CE QUE NOUS NE SAVONS PAS
Une fois imposés, les tarifs déclencheront probablement une rafale d’activités diplomatiques impliquant des représentants du Canada, du Mexique et des États-Unis. Le résultat de cette diplomatie pourrait entraîner le retrait ou la réduction des tarifs, mais le moment ou le cas échéant demeure inconnu.
De plus, la Maison-Blanche planifie une série d’autres mesures tarifaires qui peuvent ou non se concrétiser selon un certain nombre de variables. Ceux-ci comprennent :
- un tarif de 25 % sur toutes les importations d’acier;
- un tarif de 10 % sur toutes les importations d’aluminium;
- des tarifs sur des produits spécifiques, tels que les automobiles, le bois d’œuvre, les produits pharmaceutiques et les semi-conducteurs;
- des tarifs réciproques qui indexeraient en fin de compte le taux tarifaire de la nation la plus favorisée des États-Unis à celui des partenaires commerciaux américains.
CE QUE VOUS POUVEZ FAIRE AUJOURD’HUI
Ne pas savoir rend la planification difficile. Mais il y a des mesures que les entreprises peuvent prendre même sans connaître les détails de ce qui pourrait arriver au début du mois de mars.
Évaluer les relations existantes avec les clients : Y a-t-il des occasions de renégocier les contrats existants avec les fournisseurs, soit pour obtenir un meilleur taux pour les marchandises importées afin de compenser l’impact des tarifs, soit pour identifier les occasions d’obtenir d’autres sources d’approvisionnement?

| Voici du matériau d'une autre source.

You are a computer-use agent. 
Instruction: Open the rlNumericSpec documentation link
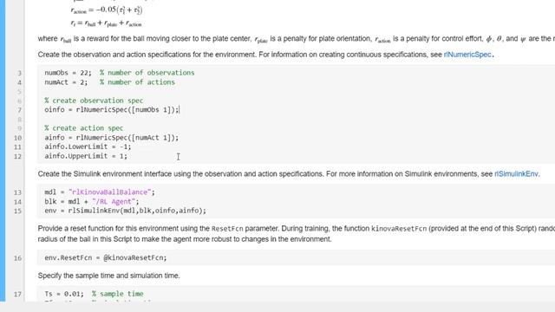pyautogui.click(x=467, y=55)
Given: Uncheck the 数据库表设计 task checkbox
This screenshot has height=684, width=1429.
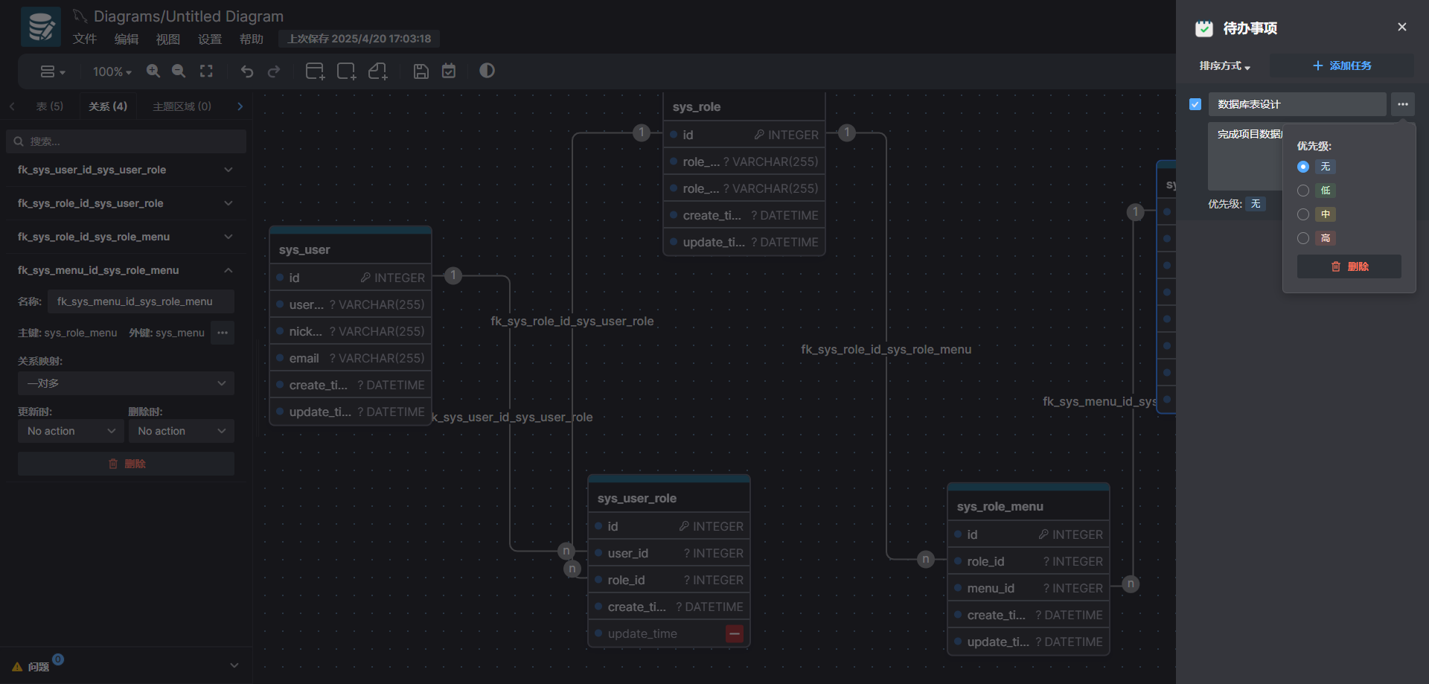Looking at the screenshot, I should click(x=1195, y=104).
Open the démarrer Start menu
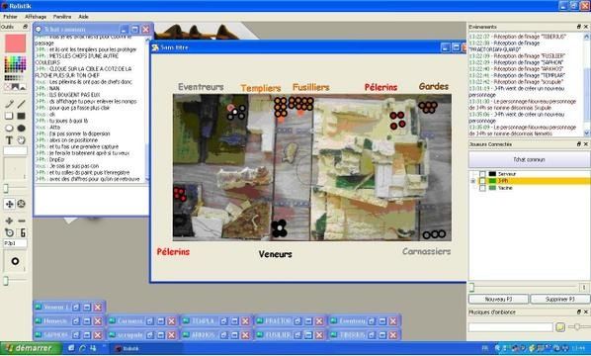 (30, 348)
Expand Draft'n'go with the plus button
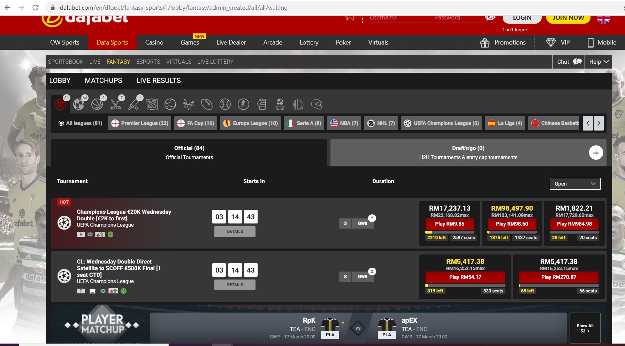This screenshot has height=346, width=625. (x=596, y=153)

Examiner les liquidités : Aurez-vous une résilience financière suffisante pour résister à l’impact immédiat des tarifs? Sinon, vous devrez peut-être obtenir des sources de capital supplémentaires. Cela s’applique également aux cautionnements d’importation, dont la valeur peut devoir être augmentée pour tenir compte de la hausse des droits de douane. Pour en savoir plus sur l’impact des tarifs sur les cautionnements, veuillez cliquer ici.
Classer soigneusement les marchandises : Pour les importateurs canadiens, il sera particulièrement essentiel d’assurer une classification appropriée des produits. La mauvaise classification pourrait attirer un taux de droit plus élevé nécessitant le recouvrement des fonds. Cela devient chronophage, encombrant et a une incidence sur vos résultats financiers.

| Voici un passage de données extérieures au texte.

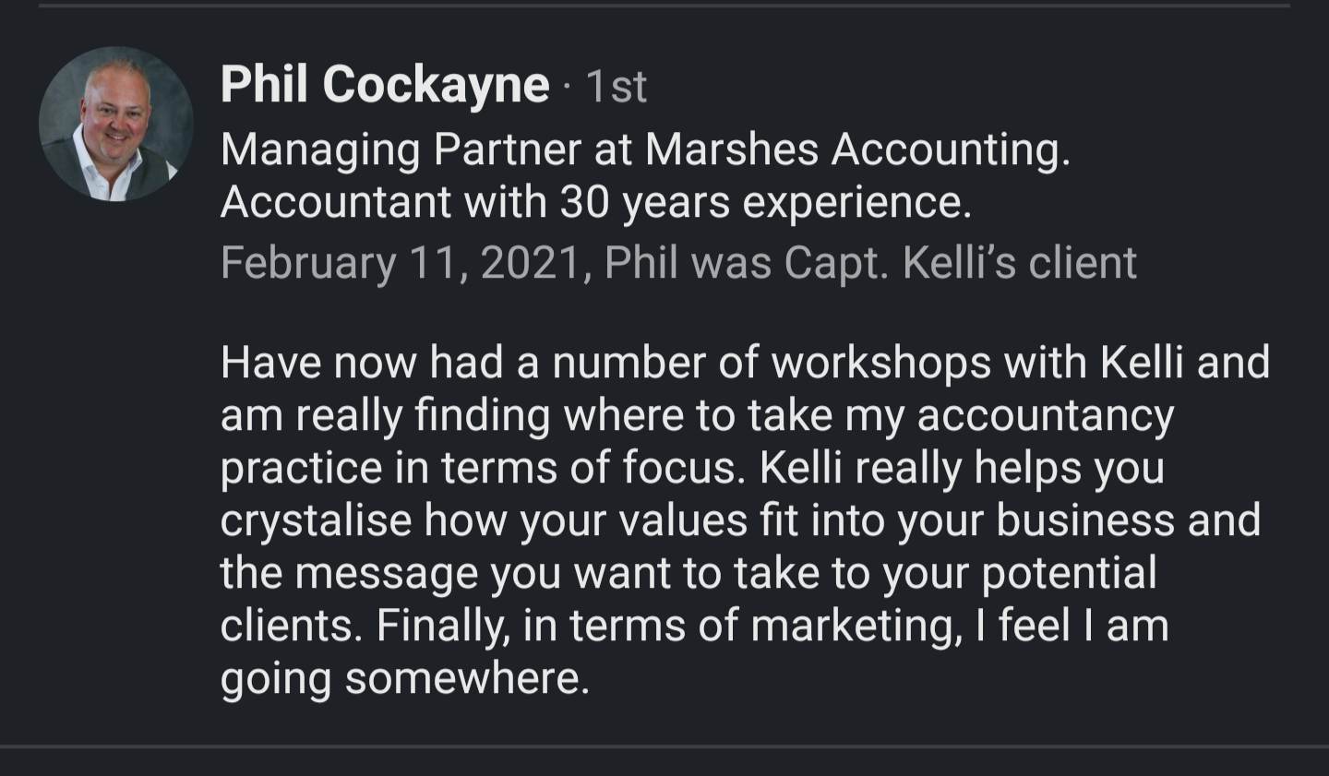Click the word message in the recommendation
The height and width of the screenshot is (776, 1329).
click(x=387, y=574)
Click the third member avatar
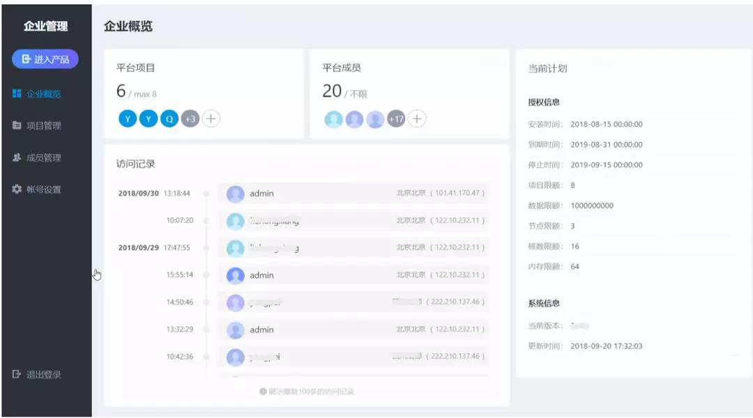Image resolution: width=753 pixels, height=418 pixels. (375, 119)
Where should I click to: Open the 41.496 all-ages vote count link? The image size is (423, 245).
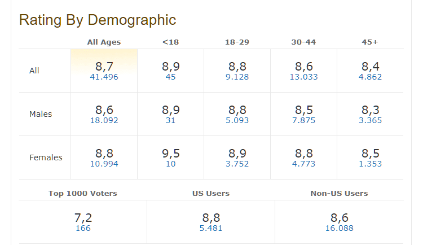click(x=104, y=77)
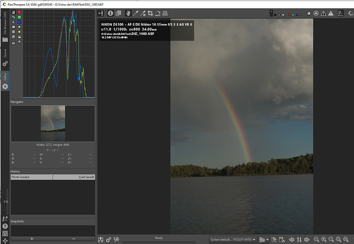Choose the perspective correction grid tool
Image resolution: width=354 pixels, height=244 pixels.
pos(166,13)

Vérifier vos évaluations : Il sera essentiel d’assurer une évaluation adéquate pour atténuer l’impact des marchandises. Évaluer précisément et utiliser des mesures d’atténuation des droits comme la règle de la première vente.
Déterminer les possibilités d’allègement et de recouvrement des droits : Les importateurs canadiens voudront tirer parti des options de recouvrement des droits qui leur sont offertes, en particulier ceux qui ne sont pas en mesure de se procurer des marchandises comparables ailleurs.
Candace Sider est vice-présidente, Affaires gouvernementales et réglementaires, Amérique du Nord, pour la société de services commerciaux Livingston International.